WHAT THE EXERCISE ASKS = Set out each line from the following listing that includes the word "pixels".

DATASET EXTRACT =
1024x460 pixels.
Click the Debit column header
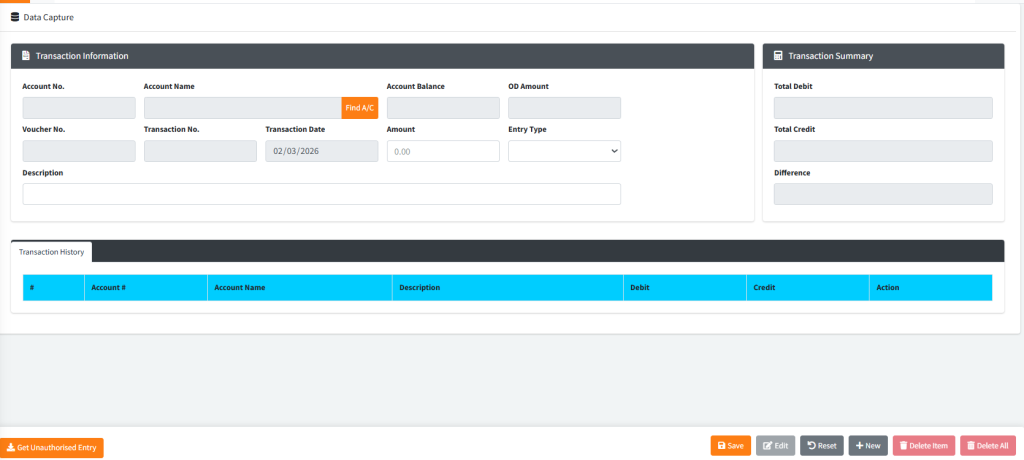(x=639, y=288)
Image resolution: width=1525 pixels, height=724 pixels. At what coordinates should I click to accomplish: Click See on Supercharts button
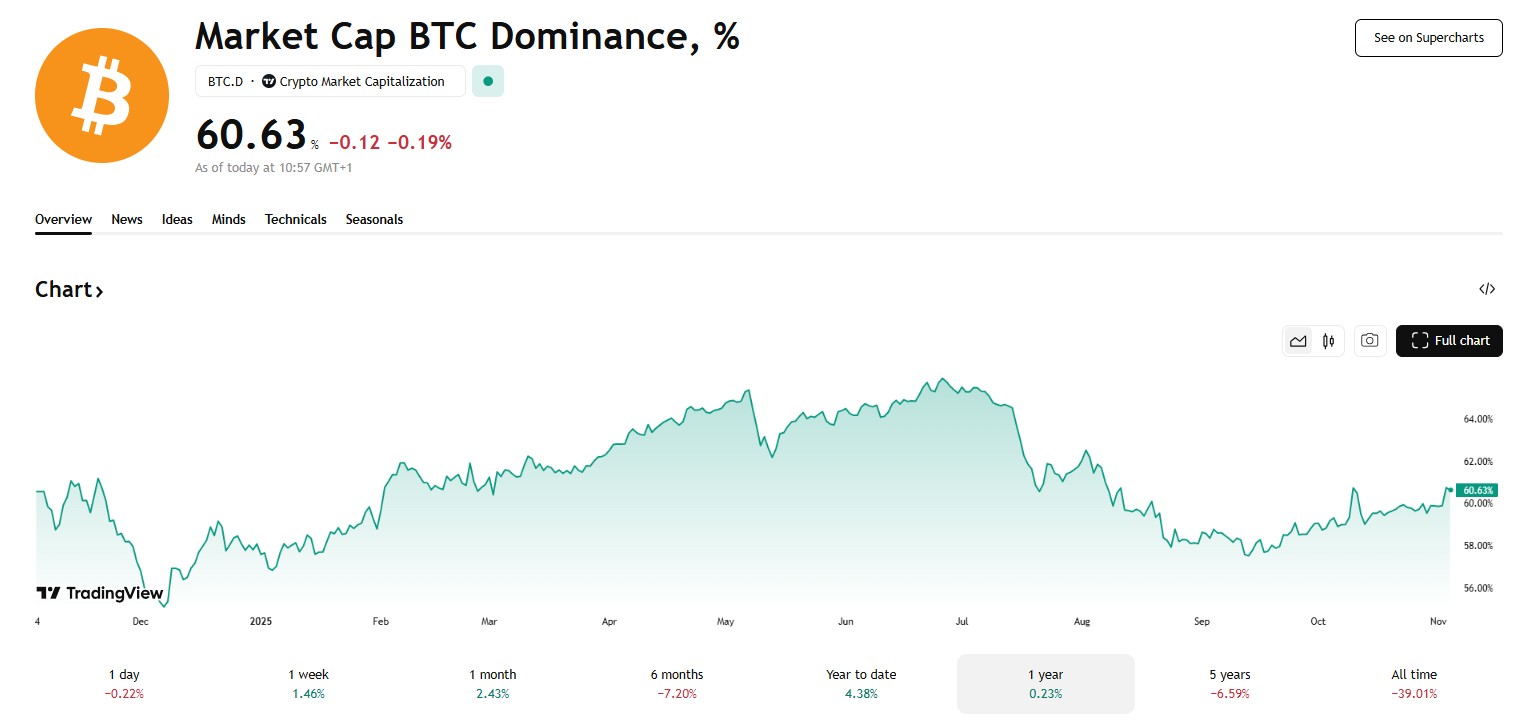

==

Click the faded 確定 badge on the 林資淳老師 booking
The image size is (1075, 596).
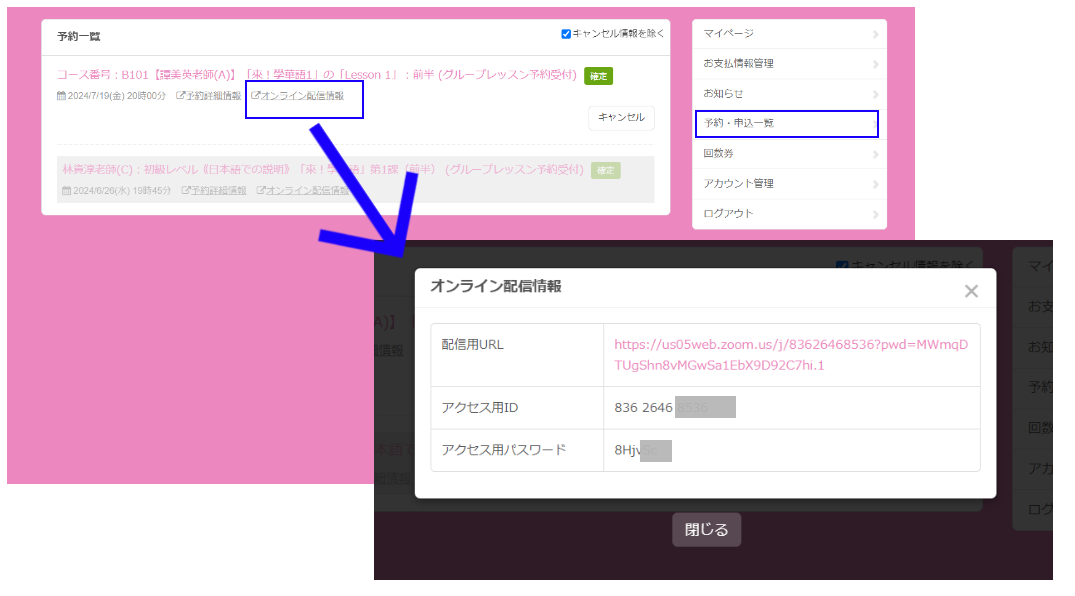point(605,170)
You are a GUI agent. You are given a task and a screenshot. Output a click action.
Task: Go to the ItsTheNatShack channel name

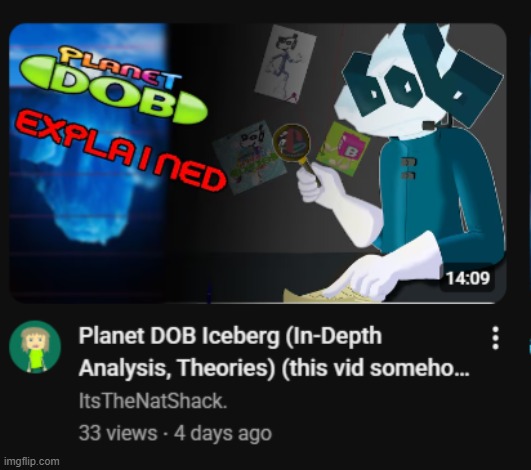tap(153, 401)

WRITTEN RESPONSE =
1024x460 pixels.
Image resolution: width=1525 pixels, height=724 pixels. At what coordinates should I click to accomplish: Click See on Supercharts button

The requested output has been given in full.